(Beginning of Exercise inputs)

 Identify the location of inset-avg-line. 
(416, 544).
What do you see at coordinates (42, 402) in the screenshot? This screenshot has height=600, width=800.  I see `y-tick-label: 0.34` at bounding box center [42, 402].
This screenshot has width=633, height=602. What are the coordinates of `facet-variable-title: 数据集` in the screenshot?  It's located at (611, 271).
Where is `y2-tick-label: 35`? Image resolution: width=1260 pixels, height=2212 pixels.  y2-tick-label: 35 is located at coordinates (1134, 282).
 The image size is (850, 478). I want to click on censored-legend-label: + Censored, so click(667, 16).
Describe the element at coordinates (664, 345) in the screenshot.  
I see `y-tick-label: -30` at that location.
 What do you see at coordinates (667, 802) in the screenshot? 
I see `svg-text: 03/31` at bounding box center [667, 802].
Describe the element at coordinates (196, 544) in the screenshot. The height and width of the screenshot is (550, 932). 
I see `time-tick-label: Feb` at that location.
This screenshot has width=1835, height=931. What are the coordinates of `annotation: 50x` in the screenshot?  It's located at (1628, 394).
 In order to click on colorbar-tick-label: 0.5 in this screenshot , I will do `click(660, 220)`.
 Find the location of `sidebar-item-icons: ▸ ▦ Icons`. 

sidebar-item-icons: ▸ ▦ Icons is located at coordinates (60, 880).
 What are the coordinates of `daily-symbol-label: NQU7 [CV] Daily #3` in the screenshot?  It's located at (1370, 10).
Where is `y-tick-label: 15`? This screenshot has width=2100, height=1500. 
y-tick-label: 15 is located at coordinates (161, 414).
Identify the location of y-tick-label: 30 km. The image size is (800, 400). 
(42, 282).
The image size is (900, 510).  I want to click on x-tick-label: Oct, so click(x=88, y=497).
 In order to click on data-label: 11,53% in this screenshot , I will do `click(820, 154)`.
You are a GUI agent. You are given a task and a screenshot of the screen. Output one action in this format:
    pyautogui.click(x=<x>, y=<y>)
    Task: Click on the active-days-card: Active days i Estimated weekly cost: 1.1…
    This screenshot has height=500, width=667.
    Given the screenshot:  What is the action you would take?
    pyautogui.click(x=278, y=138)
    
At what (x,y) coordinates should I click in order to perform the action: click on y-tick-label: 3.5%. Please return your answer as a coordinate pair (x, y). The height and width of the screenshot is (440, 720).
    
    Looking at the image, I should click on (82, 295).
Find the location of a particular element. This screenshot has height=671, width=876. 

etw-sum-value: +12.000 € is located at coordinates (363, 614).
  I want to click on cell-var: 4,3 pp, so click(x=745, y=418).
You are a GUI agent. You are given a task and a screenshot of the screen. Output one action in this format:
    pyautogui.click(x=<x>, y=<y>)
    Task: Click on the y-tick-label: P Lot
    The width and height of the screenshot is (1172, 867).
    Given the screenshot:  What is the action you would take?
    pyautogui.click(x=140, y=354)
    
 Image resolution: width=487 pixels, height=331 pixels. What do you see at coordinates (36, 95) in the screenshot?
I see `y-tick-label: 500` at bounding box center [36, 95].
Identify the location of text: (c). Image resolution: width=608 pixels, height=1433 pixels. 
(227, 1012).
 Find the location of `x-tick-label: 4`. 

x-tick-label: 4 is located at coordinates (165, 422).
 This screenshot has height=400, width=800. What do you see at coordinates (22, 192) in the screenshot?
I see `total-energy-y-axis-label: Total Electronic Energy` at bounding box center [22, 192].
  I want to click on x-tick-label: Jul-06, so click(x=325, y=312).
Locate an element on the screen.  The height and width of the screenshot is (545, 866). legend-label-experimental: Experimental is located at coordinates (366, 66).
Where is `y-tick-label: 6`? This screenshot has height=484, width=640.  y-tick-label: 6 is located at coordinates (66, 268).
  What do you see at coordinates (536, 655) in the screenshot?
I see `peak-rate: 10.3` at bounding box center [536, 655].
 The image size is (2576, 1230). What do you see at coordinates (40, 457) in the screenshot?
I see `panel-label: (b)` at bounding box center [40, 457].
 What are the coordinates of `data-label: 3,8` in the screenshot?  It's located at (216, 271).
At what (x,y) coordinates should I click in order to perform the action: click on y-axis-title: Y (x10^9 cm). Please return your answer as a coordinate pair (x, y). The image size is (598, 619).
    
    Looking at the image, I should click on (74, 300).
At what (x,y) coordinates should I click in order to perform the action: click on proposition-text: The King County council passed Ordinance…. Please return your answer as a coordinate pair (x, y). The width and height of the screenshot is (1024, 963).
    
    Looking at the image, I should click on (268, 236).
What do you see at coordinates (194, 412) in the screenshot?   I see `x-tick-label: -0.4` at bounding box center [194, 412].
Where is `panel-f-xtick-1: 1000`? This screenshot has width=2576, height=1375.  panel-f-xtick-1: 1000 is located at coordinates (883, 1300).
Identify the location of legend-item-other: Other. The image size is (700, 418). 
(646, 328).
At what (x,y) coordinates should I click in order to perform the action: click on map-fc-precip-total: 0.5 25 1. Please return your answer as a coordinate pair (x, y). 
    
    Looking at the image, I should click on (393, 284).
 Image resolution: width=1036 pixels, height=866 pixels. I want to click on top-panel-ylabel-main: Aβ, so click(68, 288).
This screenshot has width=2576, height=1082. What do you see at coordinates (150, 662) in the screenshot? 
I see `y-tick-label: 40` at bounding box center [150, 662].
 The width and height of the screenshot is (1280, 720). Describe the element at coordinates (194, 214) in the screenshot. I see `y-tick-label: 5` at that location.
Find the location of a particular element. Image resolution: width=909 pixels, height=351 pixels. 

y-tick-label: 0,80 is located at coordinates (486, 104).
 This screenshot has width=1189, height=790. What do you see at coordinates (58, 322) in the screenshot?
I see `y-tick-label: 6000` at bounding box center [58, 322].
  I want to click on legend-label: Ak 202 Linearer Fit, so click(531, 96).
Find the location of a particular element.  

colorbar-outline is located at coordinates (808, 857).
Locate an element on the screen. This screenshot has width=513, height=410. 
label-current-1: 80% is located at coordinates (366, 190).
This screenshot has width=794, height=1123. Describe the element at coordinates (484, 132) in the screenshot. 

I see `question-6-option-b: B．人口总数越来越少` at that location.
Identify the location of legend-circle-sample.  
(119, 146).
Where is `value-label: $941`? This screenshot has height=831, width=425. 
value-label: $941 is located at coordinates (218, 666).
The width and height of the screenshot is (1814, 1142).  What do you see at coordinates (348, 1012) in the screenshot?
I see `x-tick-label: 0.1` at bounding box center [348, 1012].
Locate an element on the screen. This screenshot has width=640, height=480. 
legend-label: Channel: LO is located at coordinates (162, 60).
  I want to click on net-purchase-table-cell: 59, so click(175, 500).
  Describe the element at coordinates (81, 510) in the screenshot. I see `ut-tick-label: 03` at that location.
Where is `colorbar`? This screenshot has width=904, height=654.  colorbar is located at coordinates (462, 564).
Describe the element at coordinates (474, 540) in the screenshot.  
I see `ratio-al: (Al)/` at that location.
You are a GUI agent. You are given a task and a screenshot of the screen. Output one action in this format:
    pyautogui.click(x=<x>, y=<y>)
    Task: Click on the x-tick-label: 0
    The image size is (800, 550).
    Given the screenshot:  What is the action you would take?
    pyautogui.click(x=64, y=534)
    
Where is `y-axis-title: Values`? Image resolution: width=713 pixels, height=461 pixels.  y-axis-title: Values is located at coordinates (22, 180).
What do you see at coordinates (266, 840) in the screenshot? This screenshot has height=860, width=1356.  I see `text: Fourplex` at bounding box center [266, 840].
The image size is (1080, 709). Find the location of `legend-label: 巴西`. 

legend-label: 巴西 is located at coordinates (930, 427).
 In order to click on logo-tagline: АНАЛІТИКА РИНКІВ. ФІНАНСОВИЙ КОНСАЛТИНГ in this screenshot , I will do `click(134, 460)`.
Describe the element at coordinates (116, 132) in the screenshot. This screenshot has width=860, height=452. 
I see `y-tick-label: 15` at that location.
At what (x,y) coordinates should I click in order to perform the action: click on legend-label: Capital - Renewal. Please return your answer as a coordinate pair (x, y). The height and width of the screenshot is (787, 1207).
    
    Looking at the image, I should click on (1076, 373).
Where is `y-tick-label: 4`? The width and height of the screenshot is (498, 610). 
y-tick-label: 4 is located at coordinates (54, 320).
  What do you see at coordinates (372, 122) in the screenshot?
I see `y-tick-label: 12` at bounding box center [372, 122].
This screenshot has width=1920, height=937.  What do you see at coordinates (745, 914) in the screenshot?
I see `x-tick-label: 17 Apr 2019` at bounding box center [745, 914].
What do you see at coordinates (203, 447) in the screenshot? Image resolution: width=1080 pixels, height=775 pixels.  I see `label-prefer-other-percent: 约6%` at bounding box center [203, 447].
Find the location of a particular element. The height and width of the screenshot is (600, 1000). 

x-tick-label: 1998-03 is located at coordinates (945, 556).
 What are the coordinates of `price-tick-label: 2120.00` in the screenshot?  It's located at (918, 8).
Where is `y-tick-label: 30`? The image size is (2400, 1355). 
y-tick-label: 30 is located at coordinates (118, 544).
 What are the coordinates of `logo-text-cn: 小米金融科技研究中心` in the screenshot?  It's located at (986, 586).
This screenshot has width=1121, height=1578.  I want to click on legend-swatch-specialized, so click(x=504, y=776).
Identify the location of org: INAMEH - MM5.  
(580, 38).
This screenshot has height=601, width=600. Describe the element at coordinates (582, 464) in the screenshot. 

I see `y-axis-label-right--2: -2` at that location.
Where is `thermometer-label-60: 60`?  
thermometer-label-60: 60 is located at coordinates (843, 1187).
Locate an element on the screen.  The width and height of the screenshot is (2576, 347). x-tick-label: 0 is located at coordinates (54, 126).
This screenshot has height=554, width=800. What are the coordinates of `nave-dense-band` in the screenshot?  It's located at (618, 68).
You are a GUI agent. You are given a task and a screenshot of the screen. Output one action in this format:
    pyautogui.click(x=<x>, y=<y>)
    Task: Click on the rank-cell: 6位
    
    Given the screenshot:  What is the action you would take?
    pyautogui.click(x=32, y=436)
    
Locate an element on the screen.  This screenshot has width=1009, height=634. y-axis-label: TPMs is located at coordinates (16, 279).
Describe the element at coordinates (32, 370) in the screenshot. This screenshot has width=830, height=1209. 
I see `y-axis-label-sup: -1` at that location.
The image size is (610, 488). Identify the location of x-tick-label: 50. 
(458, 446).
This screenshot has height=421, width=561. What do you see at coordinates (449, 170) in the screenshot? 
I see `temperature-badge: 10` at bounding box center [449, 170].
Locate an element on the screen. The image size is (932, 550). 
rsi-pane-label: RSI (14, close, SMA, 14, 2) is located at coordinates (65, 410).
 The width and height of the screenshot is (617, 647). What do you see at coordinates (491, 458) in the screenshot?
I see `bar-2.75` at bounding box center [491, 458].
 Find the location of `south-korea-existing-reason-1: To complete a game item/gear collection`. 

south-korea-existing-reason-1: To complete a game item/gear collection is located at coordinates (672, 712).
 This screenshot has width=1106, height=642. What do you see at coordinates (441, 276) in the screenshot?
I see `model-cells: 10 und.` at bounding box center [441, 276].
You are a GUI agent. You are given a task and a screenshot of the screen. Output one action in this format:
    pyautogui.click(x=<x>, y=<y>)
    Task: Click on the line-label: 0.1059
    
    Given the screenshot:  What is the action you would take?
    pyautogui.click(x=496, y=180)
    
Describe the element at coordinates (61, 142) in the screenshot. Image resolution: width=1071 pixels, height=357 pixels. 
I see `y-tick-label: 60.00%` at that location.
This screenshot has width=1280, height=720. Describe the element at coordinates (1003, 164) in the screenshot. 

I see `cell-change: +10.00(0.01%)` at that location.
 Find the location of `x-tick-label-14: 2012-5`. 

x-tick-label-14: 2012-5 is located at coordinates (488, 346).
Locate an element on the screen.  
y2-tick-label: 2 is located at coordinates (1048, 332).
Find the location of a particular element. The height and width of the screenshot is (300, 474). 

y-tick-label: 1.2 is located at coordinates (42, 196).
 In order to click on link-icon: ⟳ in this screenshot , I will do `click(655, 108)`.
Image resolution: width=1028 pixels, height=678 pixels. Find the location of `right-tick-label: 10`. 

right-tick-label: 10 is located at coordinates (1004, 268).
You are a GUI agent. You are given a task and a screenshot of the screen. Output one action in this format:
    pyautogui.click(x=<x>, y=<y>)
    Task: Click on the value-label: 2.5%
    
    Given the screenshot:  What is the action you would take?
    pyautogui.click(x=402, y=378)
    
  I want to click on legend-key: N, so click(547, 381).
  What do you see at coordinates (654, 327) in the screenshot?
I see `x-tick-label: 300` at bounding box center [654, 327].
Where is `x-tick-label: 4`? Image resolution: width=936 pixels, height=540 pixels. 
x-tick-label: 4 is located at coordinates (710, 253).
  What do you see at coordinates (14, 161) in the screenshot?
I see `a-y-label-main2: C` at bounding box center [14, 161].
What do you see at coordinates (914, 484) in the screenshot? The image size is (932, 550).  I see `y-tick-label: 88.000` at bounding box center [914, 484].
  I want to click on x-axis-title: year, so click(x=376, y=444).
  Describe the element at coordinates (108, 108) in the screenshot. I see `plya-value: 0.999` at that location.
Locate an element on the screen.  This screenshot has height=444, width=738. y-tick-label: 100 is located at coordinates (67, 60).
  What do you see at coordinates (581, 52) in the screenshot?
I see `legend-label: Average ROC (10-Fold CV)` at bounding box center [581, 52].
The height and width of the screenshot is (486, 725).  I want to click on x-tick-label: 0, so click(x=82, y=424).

(End of Exercise inputs)

● Task description: Please find every line in the listing that contains the string "sidebar" with matching case, and copy each of those lines out in full.

● Solution to this problem:
 Find the location of `sidebar-item-icons: ▸ ▦ Icons`. 
sidebar-item-icons: ▸ ▦ Icons is located at coordinates (60, 880).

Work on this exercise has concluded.